Page:Hubert, Mauss - Mélanges d’histoire des religions, 1909.djvu/153

La bibliothèque libre.
Le texte de cette page a été corrigé et est conforme au fac-similé.

V

LE SACRIFICE DU DIEU

Cette valeur singulière de la victime apparaît clairement dans l’une des formes les plus achevées de l’évolution historique du système sacrificiel : c’est le sacrifice du dieu. C’est, en effet, dans le sacrifice d’une personne divine que la notion du sacrifice arrive à sa plus haute expression. Aussi est-ce sous cette forme qu’elle a pénétré les plus grandes religions et qu’elle y a donné naissance à des croyances et à des pratiques qui vivent encore.

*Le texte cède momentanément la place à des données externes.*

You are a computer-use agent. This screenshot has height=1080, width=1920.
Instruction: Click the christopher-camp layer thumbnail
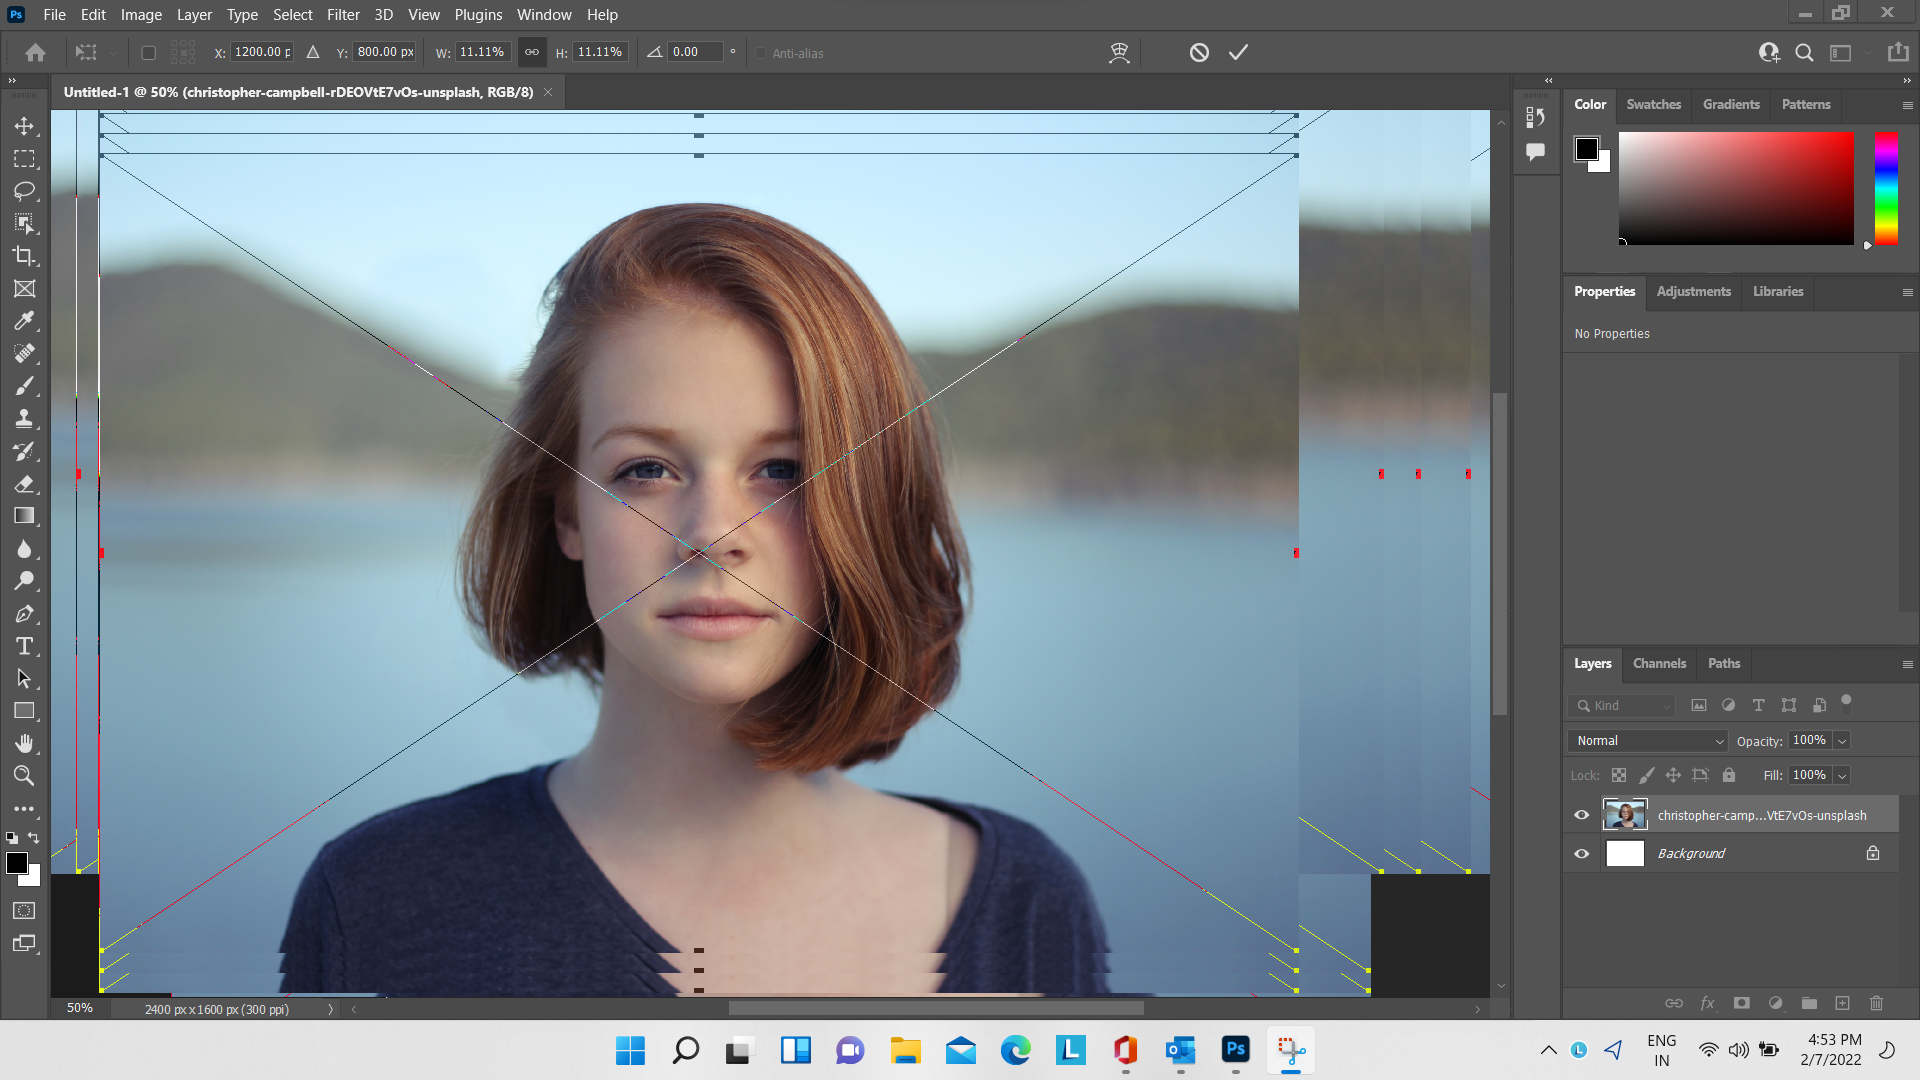[x=1625, y=814]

Nous allons voir comment les sacrifices agraires ont pu fournir un point de départ à cette évolution. Mannhardt et M. Frazer[1] ont déjà bien vu qu’il y avait d’étroits rapports entre le sacrifice du dieu et les sacrifices agraires. Nous ne reviendrons pas sur les points de la question qu’ils ont traités. Mais nous chercherons, à l’aide de quelques faits supplémentaires, à montrer comment cette forme du sacrifice se rattache au fond même du mécanisme sacrificiel. Notre effort principal tendra surtout à déterminer la part considérable que la mythologie a prise à ce développement.

Pour qu’un dieu puisse ainsi descendre au rôle de victime, il faut qu’il y ait quelque affinité entre sa nature et celle des victimes. Pour qu’il vienne se soumettre à la destruction sacrificielle, il faut qu’il ait son origine dans le sacrifice lui-même. Cette condition paraît, à certains égards,

  1. Mannhardt, W. F. K. ; Mythologische Forschungen. — Frazer, Golden B., I, p. 213 sqq., II, p. 1 sqq. — Jevons, Introduction to the History of Religion. — Grant Allen, The Evolution of the Idea of God, chap. x sqq. — Liebrecht, Der aufgefressene Gott, in Zur Volkskunde, p. 436, 439. — Goblet d’Alviella, Les rites de la moisson, in Rev. Hist. des Relig., 1898, II, p. 1 sqq.Rob. Smith, Sacrifice in Encyclopædia Britannica ; Religion of Semites, p. 414 sqq. — Vogt, Cong. Inter. d’Archéol. préhist., Bologne, 1874, p. 428. Nous ne soutenons pas que tout sacrifice du dieu soit d’origine agraire.